Dans le Jérusalem historique, à l’heure où Israël reconstruit des synagogues et où les Arabes dénoncent les atteintes portées à l’Esplanade des mosquées, le drapeau du Vatican, carré et bicolore, flotte très haut. On ne voit que lui quand on s’approche de la porte de Damas. Foule bigarrée, touristes de toutes nationalités se bousculent dans les innombrables lieux de culte.

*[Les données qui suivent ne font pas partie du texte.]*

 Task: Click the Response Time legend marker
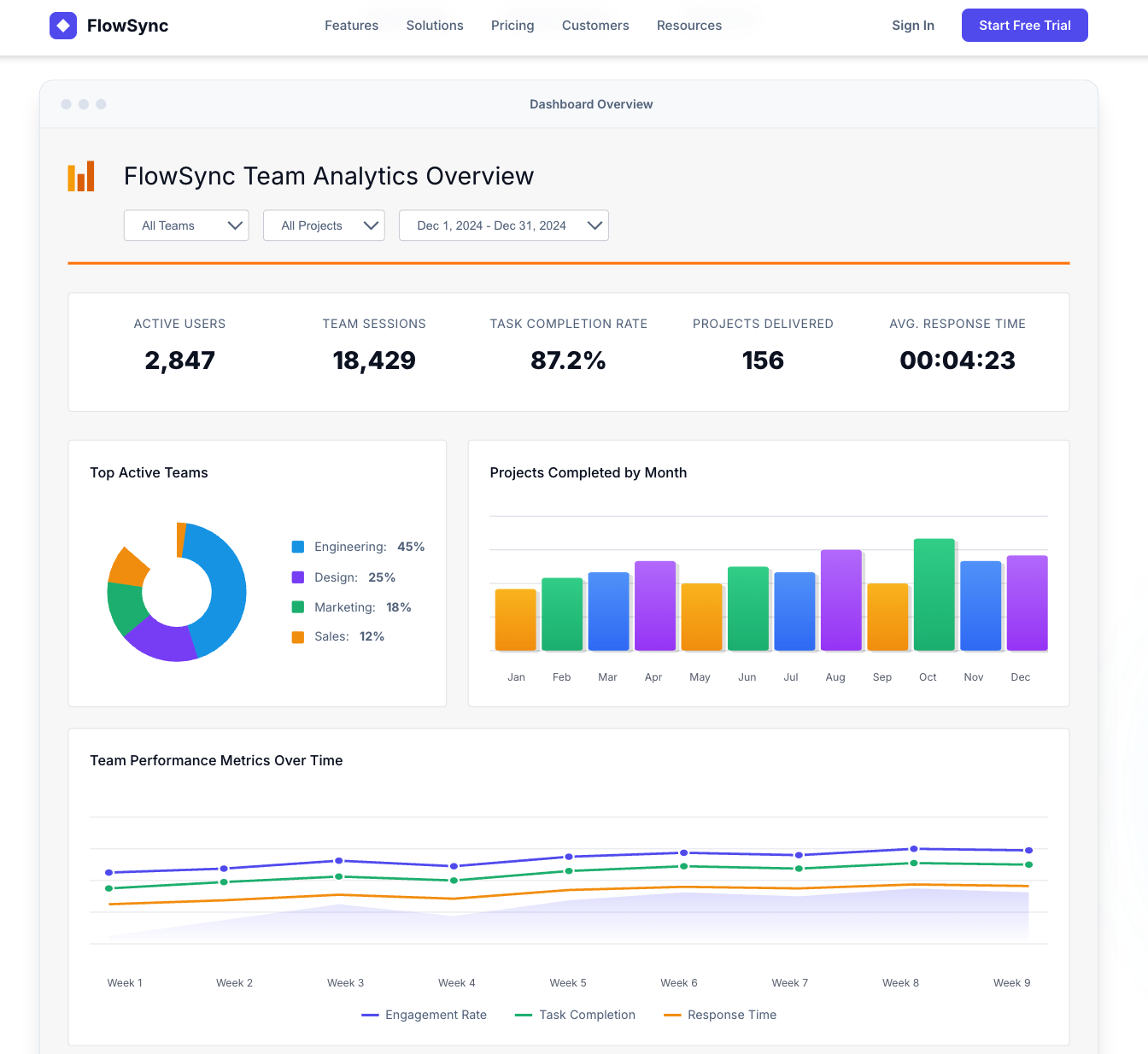pos(673,1015)
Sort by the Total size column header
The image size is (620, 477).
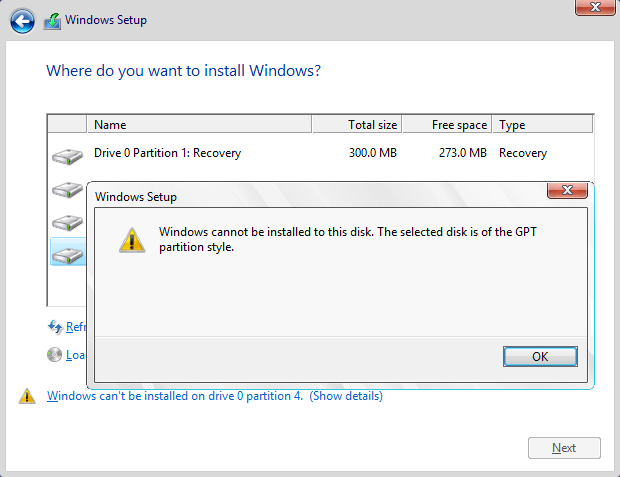[x=358, y=125]
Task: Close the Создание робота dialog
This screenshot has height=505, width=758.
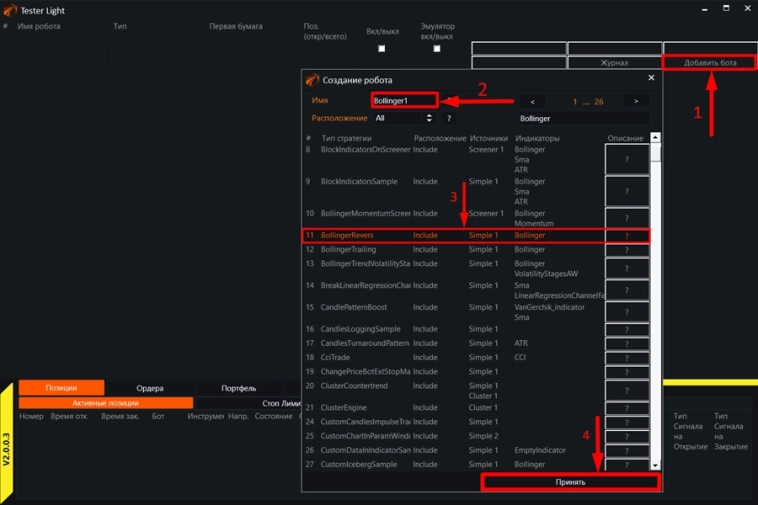Action: (651, 78)
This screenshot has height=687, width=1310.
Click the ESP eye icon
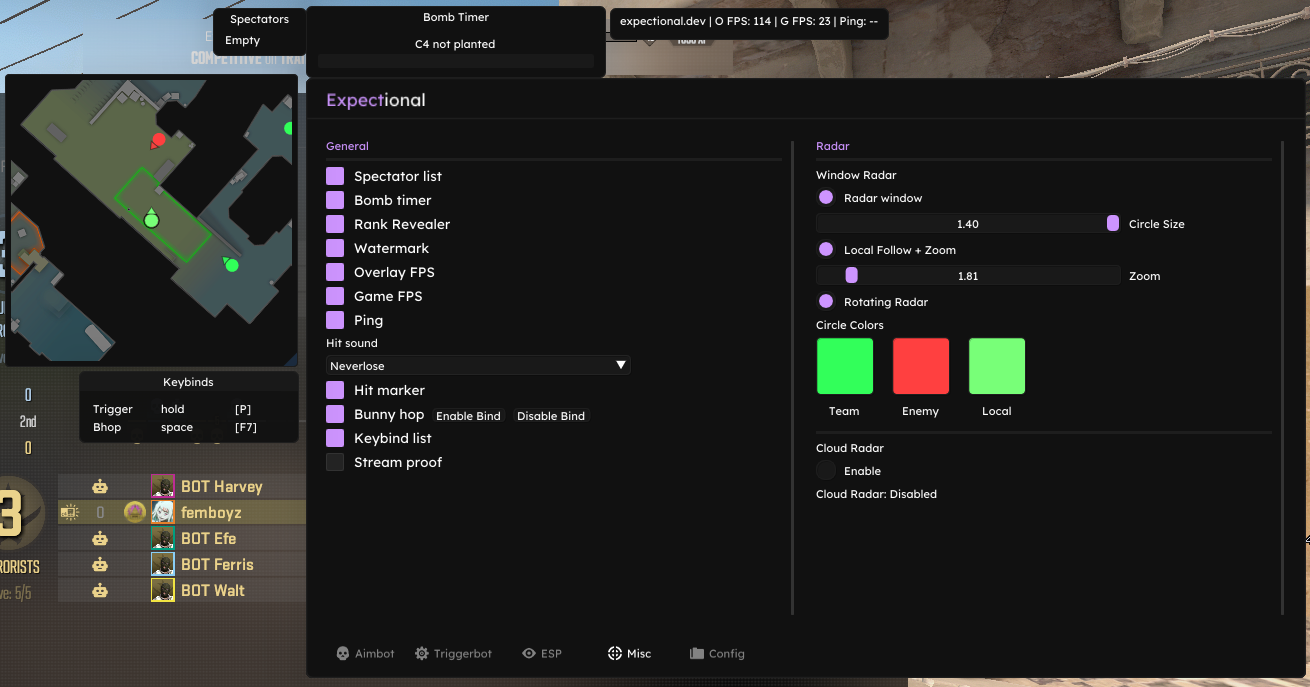[529, 653]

>> Lire aussi : Jérusalem, les soupirs de la sainte
En tournant le dos au Haram al-Sharif (l’Esplanade) et en suivant la Via Dolorosa, on arrive au Saint-Sépulcre. Selon les croyants, la basilique abrite le tombeau du Christ. On y accède par une petite place. L’un des héritiers du clan Nusseibeh, la plus vieille famille arabe de Jérusalem, garde symboliquement les clés du lieu. Ici se croisent et cohabitent des pèlerins de différentes églises, tous venus toucher la pierre de l’onction. Chacun a sa chapelle, comme dans un supermarché de la foi : franciscains, grecs orthodoxes, arméniens, coptes, éthiopiens orthodoxes. Le temps de manger un falafel dans l’une des nombreuses gargotes du coin, je cherche un guide pour visiter l’Esplanade des mosquées et le Dôme du Rocher, troisième lieu saint de l’islam. À l’entrée principale, un soldat israélien m’arrête et me demande de réciter Al-Fatiha, la première sourate du Coran, un sésame obligatoire pour être autorisé à aller plus loin. L’accès des non-musulmans est régulé pour éviter les heurts. Je passe le premier contrôle. S’avance alors un représentant du Waqf, l’autorité religieuse qui administre les lieux selon un arrangement complexe entre Israéliens et Jordaniens. La veille, après la prière du vendredi, les Israéliens sont entrés sur l’Esplanade pour arrêter des jeunes qui leur lançaient des pierres. Grenades incapacitantes, balles caoutchoutées dont les éclats jonchent le sol, le calme qui règne aujourd’hui paraît bien fragile. Mon guide tente de me vendre un tapis de prière, me vante la baraka des lieux. Je décline poliment. C’est définitif, Jérusalem n’est pas un paradis pour laïques.
Un air du temps
Au-delà du simple reportage et du macabre décompte des morts, qui demeure, quoi qu’on en dise, notre principale tâche de journaliste, il arrive parfois que l’on touche quelque chose de nouveau. Un air du temps ou une intuition. Dans le faux parallèle que force une guerre, les chances sont rarement égales. Aujourd’hui, les Palestiniens sont vaincus. Militairement bien sûr, mais pas seulement. La division entre Gaza et la Cisjordanie est peut-être plus douloureuse encore. Les soulèvements des peuples arabes ont fait passer au second plan la "cause". Malgré tout, la Palestine continue de vivre par sa culture, son identité. Mahmoud Darwich, à qui l’on a souvent attribué l’étiquette de poète de la résistance, se définissait comme un "poète troyen" : "J’ai choisi d’être le poète de Troie parce que Troie n’a pas relaté son histoire. Et nous n’avons pas à ce jour relaté la nôtre."